- _SELECTED TEXT_:
┌──
Brief explanation of the table

  1. August 7, 1978. At 16:00, the group left the Baytor campsite accompanied by two observers and set up a tent on the median moraine of the Baytor glacier, a 1-hour walk from the route.
  2. August 7, 1978. At 4:20, the climbing duo left the tent and approached the route by 5:30. Half an hour later, i.e., at 6:00, they began moving along the route. After passing a relatively gentle (60-65°) left slope and overcoming the bergschrund, the duo approached the wall via steep ice. As the wall was exposed to sunlight, rocks began to fall in large quantities through the adjacent couloirs to the right and left of the wall, but the duo was relatively safe under the wall. The walls are predominantly very steep (up to 85-90°), heavily deteriorated rocks (less often monolithic). The passage of the wall is done by veering left, onto a vaguely defined rib, exiting onto a narrow oblique shelf, and, adhering to it, moving up to the right. There are few holds, and pitons were used in some places to hang ladders. They crossed the mouths of two rockfall-prone gullies through which water was flowing. They traverse up to the right, along a monolithic steep wall, pass a rock rib leading up from it, and after 35 m of difficult rock climbing, they exit onto the main rib.

The rib is very steep, heavily deteriorated, representing a system of parallel narrow ribs and an internal angle between them. Exit is made via a wall of "live" rocks and then along the internal angle - to the second campsite of the first ascenders.
└──
- _SUPPLIED DATA_:
┌──
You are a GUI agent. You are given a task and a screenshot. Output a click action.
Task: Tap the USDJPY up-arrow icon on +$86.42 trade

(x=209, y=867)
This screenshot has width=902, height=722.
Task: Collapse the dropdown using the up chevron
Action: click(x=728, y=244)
└──
- _GIVEN PROBLEM 1_:
Can you return the full Baytor glacier route description word for word, from its header to its last sentence?
- _GIVEN PROBLEM 2_:
Will you retype every line of the entries, keeping each character unchanged?

- _WRITTEN REPLY 1_:
Brief explanation of the table

  1. August 7, 1978. At 16:00, the group left the Baytor campsite accompanied by two observers and set up a tent on the median moraine of the Baytor glacier, a 1-hour walk from the route.
  2. August 7, 1978. At 4:20, the climbing duo left the tent and approached the route by 5:30. Half an hour later, i.e., at 6:00, they began moving along the route. After passing a relatively gentle (60-65°) left slope and overcoming the bergschrund, the duo approached the wall via steep ice. As the wall was exposed to sunlight, rocks began to fall in large quantities through the adjacent couloirs to the right and left of the wall, but the duo was relatively safe under the wall. The walls are predominantly very steep (up to 85-90°), heavily deteriorated rocks (less often monolithic). The passage of the wall is done by veering left, onto a vaguely defined rib, exiting onto a narrow oblique shelf, and, adhering to it, moving up to the right. There are few holds, and pitons were used in some places to hang ladders. They crossed the mouths of two rockfall-prone gullies through which water was flowing. They traverse up to the right, along a monolithic steep wall, pass a rock rib leading up from it, and after 35 m of difficult rock climbing, they exit onto the main rib.

The rib is very steep, heavily deteriorated, representing a system of parallel narrow ribs and an internal angle between them. Exit is made via a wall of "live" rocks and then along the internal angle - to the second campsite of the first ascenders.

- _WRITTEN REPLY 2_:
You are a GUI agent. You are given a task and a screenshot. Output a click action.
Task: Tap the USDJPY up-arrow icon on +$86.42 trade

(x=209, y=867)
This screenshot has width=902, height=722.
Task: Collapse the dropdown using the up chevron
Action: click(x=728, y=244)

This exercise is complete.